MEDLINE (Ovid), PubMed, Web of Science, and Cochrane CENTRAL were searched until January 1, 2024. Randomized controlled trials (RCTs) evaluating S1P receptor modulators in adult IBD patients were included. Meta-analyses used inverse variance random-effects models, with stratified analyses by disease type, prior anti-TNF use, corticosteroid use, disease location, and baseline Mayo score.
Six RCTs involving 1744 patients (male: 58.8%; age: 41.1±13.5 y) were analyzed. S1P modulators significantly improved clinical remission versus placebo in induction (RR: 2.22; 95% CI: 1.30-3.80) and maintenance phases (RR: 2.79; 95% CI: 1.72-4.54).

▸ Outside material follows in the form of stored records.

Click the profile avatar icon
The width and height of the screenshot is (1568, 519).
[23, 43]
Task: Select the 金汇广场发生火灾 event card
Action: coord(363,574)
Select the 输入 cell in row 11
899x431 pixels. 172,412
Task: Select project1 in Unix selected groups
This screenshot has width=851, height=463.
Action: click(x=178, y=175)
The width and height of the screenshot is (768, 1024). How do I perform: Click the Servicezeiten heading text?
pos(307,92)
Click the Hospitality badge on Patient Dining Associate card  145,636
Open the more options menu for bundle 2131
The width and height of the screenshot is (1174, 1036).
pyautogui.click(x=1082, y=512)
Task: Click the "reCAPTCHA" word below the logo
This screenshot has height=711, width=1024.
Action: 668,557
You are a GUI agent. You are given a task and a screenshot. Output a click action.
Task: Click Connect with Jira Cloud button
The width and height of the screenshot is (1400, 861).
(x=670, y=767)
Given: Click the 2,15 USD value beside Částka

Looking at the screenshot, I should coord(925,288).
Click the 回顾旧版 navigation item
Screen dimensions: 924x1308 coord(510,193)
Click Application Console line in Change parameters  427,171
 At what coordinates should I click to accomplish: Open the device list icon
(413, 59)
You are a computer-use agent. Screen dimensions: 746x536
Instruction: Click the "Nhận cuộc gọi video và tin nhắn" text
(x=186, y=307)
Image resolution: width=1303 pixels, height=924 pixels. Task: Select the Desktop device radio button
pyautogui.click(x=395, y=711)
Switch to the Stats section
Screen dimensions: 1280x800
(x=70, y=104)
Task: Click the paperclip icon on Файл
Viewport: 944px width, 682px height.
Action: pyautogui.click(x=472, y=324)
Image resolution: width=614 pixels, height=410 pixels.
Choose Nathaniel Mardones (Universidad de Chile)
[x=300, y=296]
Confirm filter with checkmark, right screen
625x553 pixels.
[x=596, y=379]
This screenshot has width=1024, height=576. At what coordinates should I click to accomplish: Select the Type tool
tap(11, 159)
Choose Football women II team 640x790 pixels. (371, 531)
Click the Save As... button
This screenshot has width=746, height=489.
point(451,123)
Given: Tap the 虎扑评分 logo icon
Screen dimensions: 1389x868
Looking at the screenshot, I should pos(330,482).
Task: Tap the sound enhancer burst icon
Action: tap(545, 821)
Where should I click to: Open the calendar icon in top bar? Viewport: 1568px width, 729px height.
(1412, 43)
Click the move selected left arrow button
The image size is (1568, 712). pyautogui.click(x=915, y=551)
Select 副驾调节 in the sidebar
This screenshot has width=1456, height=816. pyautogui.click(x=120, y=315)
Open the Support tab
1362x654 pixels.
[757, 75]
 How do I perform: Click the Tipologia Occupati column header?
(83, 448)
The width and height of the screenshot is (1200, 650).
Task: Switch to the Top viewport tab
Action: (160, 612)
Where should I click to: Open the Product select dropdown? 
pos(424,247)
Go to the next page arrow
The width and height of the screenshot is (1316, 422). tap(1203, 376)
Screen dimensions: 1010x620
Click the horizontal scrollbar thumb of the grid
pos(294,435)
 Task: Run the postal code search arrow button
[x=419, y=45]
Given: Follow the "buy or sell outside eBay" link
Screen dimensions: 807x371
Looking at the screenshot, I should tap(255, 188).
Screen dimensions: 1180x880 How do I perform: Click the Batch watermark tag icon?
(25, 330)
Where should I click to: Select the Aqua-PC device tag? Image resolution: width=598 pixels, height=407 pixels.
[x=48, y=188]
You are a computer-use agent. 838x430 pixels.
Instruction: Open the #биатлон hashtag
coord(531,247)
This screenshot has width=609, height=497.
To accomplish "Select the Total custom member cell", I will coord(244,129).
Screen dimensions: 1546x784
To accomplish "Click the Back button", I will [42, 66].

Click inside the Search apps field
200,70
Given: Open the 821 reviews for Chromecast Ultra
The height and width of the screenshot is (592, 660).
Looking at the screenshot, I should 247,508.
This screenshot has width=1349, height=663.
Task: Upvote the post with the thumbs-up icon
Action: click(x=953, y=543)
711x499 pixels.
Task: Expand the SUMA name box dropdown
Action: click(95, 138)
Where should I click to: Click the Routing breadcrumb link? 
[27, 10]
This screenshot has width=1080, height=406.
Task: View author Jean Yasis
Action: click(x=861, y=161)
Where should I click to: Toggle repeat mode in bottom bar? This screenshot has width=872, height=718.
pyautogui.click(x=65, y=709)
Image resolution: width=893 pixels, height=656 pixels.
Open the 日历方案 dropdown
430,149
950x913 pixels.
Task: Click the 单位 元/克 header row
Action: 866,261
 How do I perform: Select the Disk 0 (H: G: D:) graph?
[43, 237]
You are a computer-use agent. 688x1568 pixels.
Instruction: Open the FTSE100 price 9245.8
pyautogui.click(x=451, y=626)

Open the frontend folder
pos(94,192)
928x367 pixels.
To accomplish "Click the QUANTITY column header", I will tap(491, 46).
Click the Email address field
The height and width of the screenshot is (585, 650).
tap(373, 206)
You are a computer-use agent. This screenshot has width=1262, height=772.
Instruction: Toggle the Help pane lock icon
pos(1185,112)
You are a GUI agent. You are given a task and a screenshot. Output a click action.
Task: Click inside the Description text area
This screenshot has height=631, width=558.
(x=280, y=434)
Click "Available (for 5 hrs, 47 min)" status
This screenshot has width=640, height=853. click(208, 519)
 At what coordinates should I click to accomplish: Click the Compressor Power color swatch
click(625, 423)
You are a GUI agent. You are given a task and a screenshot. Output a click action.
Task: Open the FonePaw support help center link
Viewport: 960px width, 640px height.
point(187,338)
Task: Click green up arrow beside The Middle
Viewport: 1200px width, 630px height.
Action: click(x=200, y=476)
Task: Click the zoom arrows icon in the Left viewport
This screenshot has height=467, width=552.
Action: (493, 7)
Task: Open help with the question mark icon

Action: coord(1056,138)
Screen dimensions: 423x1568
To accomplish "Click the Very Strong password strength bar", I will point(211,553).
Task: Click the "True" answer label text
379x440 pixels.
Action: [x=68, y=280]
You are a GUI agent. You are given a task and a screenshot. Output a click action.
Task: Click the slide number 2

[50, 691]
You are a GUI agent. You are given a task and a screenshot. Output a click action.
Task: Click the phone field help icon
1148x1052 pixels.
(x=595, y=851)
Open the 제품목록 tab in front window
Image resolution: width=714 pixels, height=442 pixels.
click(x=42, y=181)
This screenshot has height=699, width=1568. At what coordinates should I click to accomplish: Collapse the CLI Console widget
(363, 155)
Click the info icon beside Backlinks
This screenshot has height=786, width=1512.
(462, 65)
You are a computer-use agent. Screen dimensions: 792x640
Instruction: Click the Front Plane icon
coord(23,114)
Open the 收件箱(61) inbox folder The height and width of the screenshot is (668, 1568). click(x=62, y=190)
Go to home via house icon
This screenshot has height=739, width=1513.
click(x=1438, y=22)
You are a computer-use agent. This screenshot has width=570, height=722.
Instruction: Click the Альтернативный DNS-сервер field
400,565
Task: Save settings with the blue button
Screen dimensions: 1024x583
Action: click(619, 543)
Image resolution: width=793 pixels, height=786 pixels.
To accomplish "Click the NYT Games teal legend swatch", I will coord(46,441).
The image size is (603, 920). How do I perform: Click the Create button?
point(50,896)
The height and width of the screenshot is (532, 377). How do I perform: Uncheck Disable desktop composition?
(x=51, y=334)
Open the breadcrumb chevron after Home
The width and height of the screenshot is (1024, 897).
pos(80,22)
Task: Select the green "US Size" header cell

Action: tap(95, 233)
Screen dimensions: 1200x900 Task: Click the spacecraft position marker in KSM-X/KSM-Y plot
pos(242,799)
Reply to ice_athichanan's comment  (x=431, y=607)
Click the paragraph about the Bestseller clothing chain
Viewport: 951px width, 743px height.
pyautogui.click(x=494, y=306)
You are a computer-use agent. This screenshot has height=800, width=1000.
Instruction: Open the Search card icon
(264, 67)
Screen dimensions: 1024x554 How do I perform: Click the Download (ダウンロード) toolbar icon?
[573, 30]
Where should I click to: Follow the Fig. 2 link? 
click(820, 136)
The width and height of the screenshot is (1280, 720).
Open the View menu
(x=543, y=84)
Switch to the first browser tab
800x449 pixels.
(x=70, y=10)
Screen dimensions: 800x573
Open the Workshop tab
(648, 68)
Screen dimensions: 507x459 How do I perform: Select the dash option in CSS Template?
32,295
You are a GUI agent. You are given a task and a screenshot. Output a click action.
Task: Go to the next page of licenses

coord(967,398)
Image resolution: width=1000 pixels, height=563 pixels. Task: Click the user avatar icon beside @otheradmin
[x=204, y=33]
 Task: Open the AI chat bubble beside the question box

For UC patients, induction remission was notably higher with S1P modulators (RR: 2.69; 95% CI: 1.98-3.65). Stratified analyses indicated consistent efficacy across disease location (P=0.15), corticosteroid use (P=0.20), and Mayo scores (P=0.53). Prior anti-TNF-naive patients experienced greater benefits (P=0.04). Maintenance-phase remission rates favored etrasimod (RR: 4.26; 95% CI: 2.36-7.69) over ozanimod (RR: 2.09; 95% CI: 1.54-2.84; P=0.035). Secondary outcomes, including clinical response, endoscopic and histologic remission, mucosal healing, and corticosteroid-free remission, were also significantly improved. Overall, adverse events were more frequent with S1P modulators (RR: 1.18; 95% CI: 1.07-1.30); serious adverse events, infections, mortality, and cardiac events were comparable.
S1P modulators improved remission rates and secondary outcomes in UC with a generally favorable safety profile. More data on CD are needed.